_Görevleriniz_:
1. Lütfen şu ifadelerin karar metniyle uyuşup uyuşmadığını belirtin; her biri için evet ya da hayır deyin ve metindeki belirleyici sözleri aynen alıntılayın: (a) Dava tarihi 13/10/2020'dir. (b) Davacının müvekkili, banka tarafından açılan hesaba 32.000,00 TL'yi nakit olarak bloke etmiştir. (c) Davacı vekili %40 oranında icra inkar tazminatı istemiştir.
2. Karar metnini, son cümlesinden sonra gelecek bölümü yazarak sürdürün.

Emsal Mahkeme Kararı Ankara Bölge Adliye Mahkemesi 21. Hukuk Dairesi 2021/614 E. 2023/68 K. 09.02.2023 T.

Görüntülediğiniz mahkeme kararı henüz kesinleşmemiştir. Yararlı olması amacıyla eklenmiştir.

T.C.Ankara Bölge Adliye Mahkemesi 21.Hukuk Dairesi 2021/614 Esas 2023/68 Karar
T.C.
ANKARA
BÖLGE ADLİYE MAHKEMESİ
21.HUKUK DAİRESİ

DOSYA NO : 2021/614
KARAR NO : 2023/68

TÜRK MİLLETİ ADINA
KARAR

BAŞKAN : … …
ÜYE : … …
ÜYE : … …
KATİP : … …

İNCELENEN DOSYANIN
MAHKEMESİ : ANKARA 2. ASLİYE TİCARET MAHKEMESİ
TARİHİ : 19/01/2021
NUMARASI : 2020/506 Esas 2021/30 Karar
DAVACI :
VEKİLİ
DAVALI :
VEKİLİ :
DAVA : İtirazın İptali
DAVA TARİHİ : 13/10/2020
KARAR TARİHİ : 09/02/2023
GEREKÇELİ KARARIN
YAZILDIĞI TARİH : 09/02/2023

Taraflar arasındaki itirazın iptali istemine ilişkin davanın yargılaması sonunda ilamda yazılı nedenlerden dolayı davanın kabulüne yönelik olarak verilen hükme karşı davalı vekilince süresinde istinaf kanun yoluna başvurulması üzerine dosya incelendi, gereği konuşulup düşünüldü.
DAVA
Davacı vekili dava dilekçesinde özetle; müvekkilinin maliki olduğu taşınmaz üzerinde dava dışı … … Ltd. Şti.’nin davalı bankadan kullandığı kredilerin teminatı olmak üzere ipotek tesis edildiğini, kredi borcunun ödenmesi üzerine ipoteğin kaldırılması için müvekkilinin davalı bankaya başvurduğunu, davalının iade edilmeyen çeklerden kaynaklanan risk bulunduğu gerekçesiyle ipoteği fekketmediğini, bunun üzerine müvekkilinin banka tarafından açılan hesaba 32.000,00 TL’yi nakit olarak bloke etmesi üzerine ipoteğin fekkedildiğini, çek yaprakları davalı bankaya iade edilip banka riski azaldıkça bloke edilen miktarın peyder pey müvekkiline iade edildiğini, banka müdürü ve personel değişimine bağlı olarak azalan riske göre fazla teminatın müvekkiline iade edilmediğini, Ankara Bölge Adliye Mahkemesi 21. Hukuk Dairesinin 2020/369 Karar sayılı kararında davalının 19 adet çek yönünden 30/06/2018 tarihi itibarıyla sorumluluğunu sona ereceğinin açıkça belirtildiğini, anılan tarih itibarıyla davalının 26.790,00 TL’ye haksız şekilde uhtesinde tuttuğunu, bu miktarın tahsili için müvekkili tarafından başlatılan icra takibine davalının haksız olarak itiraz ettiğini belirterek davalının icra takibine itirazının iptaline, %20 oranında icra inkar tazminatına karar verilmesini talep ve dava etmiştir.

_Sağlanan Veriler_:
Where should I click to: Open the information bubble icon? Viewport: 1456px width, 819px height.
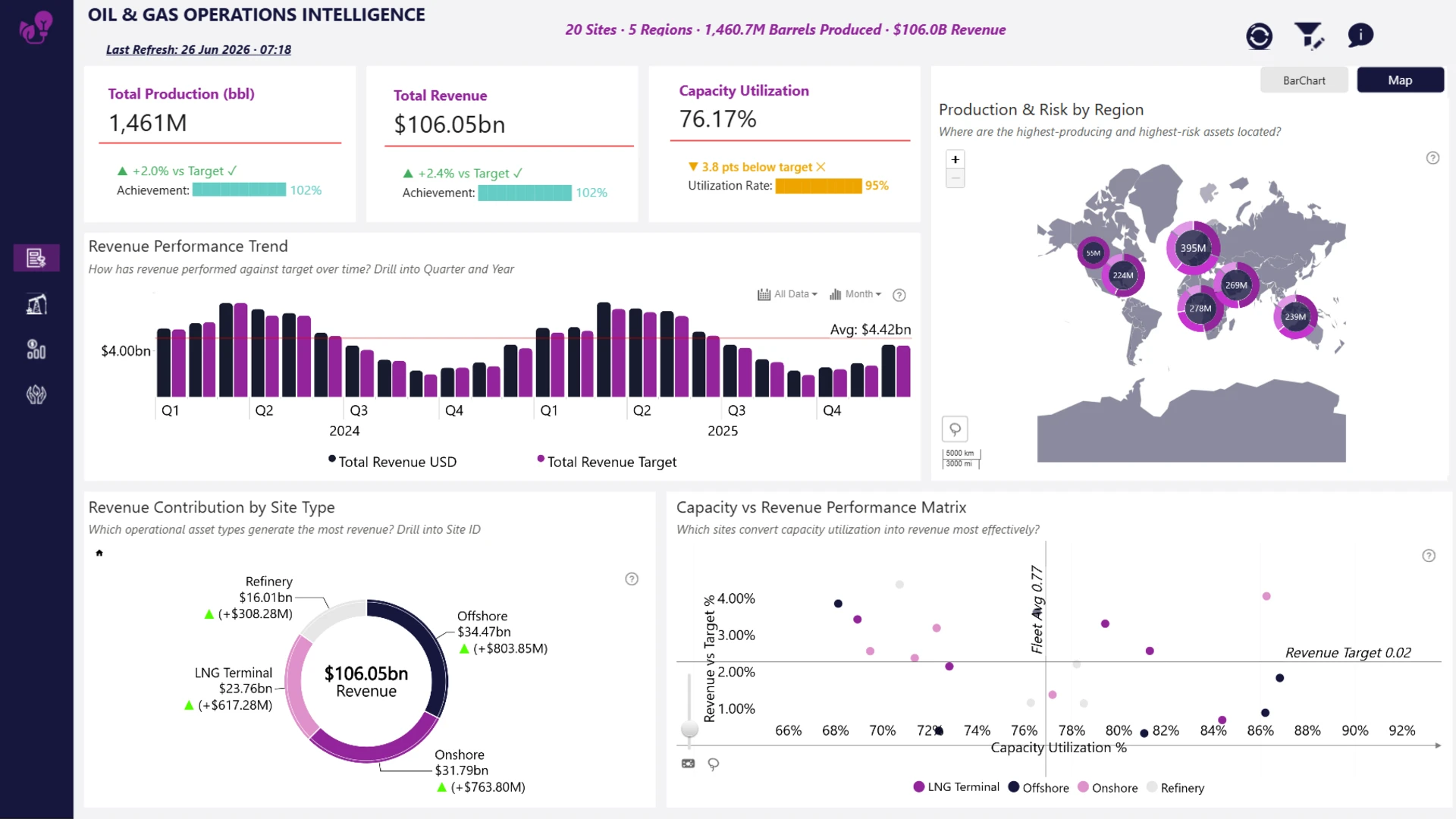[x=1360, y=35]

_Görev Yanıtları_:
1.
(a) Evet: "DAVA TARİHİ : 13/10/2020"
(b) Evet: "müvekkilinin banka tarafından açılan hesaba 32.000,00 TL’yi nakit olarak bloke etmesi üzerine ipoteğin fekkedildiğini"
(c) Hayır: "%20 oranında icra inkar tazminatına karar verilmesini talep ve dava etmiştir."

2.
CEVAP
Davalı vekili cevap dilekçesinde özetle; davacının hesaplarında haksız yere blokede tutulan bir para var ise bu blokenin kaldırılmasıyla davacının paraya erişebileceğini, davacının blokenin kaldırılması talebiyle dava açabileceğini, davanın zaman aşımına uğradığını, dava dışı şirket lehine rehin verildiğini, hali hazırda dava dışı şirketin devam eden gayri nakit çek riskleri bulunduğunu, bu nedenle rehnin fekkedilmediğini bildirerek davanın reddini istemiştir.
İLK DERECE MAHKEMESİ KARARI
Mahkemece, Ankara BAM 21. Hukuk Dairesinin kararında davalı bankanın riski devam eden 19 adet çek yönünden sorumluluğunu 30/06/2018 tarihinde sona ereceğinin belirtildiği, anılan tarihten davalının 19 adet çek yönünden sorumluluğunun sona erdiği, davacının bu kapsamda yatırdığı toplam 36.752,00 TL’nin davacıya iade edilmesi gerektiği, bu miktarın 9.962,00 TL’sinin daha önce hükme bağlandığı, geriye kalan kısım yönünden davacının icra takibi başlattığı, davalının itirazı üzerine işbu itirazın iptali davasının açıldığı, bu haliyle davalı tarafın takibe yönelik itirazının haksız olduğu, başka bir ifadeyle davacının banka blokesi altında tutulan 26.790,00 TL’yi davalı bankanın sorumluluğunun sona erdiği 30/06/2018 tarihi itibariyle davalı taraftan talep etme hakkının bulunduğu gerekçesiyle davanın kabulüne, davalının icra takibine itirazının asıl alacak miktarı olan 26.790,00 TL yönünden iptaline, takibin asıl alacak için aynı koşullarda devamına, 26.790,00 TL alacağın % 20’si oranında icra inkar tazminatının davalıdan alınarak davacıya verilmesine karar verilmiştir.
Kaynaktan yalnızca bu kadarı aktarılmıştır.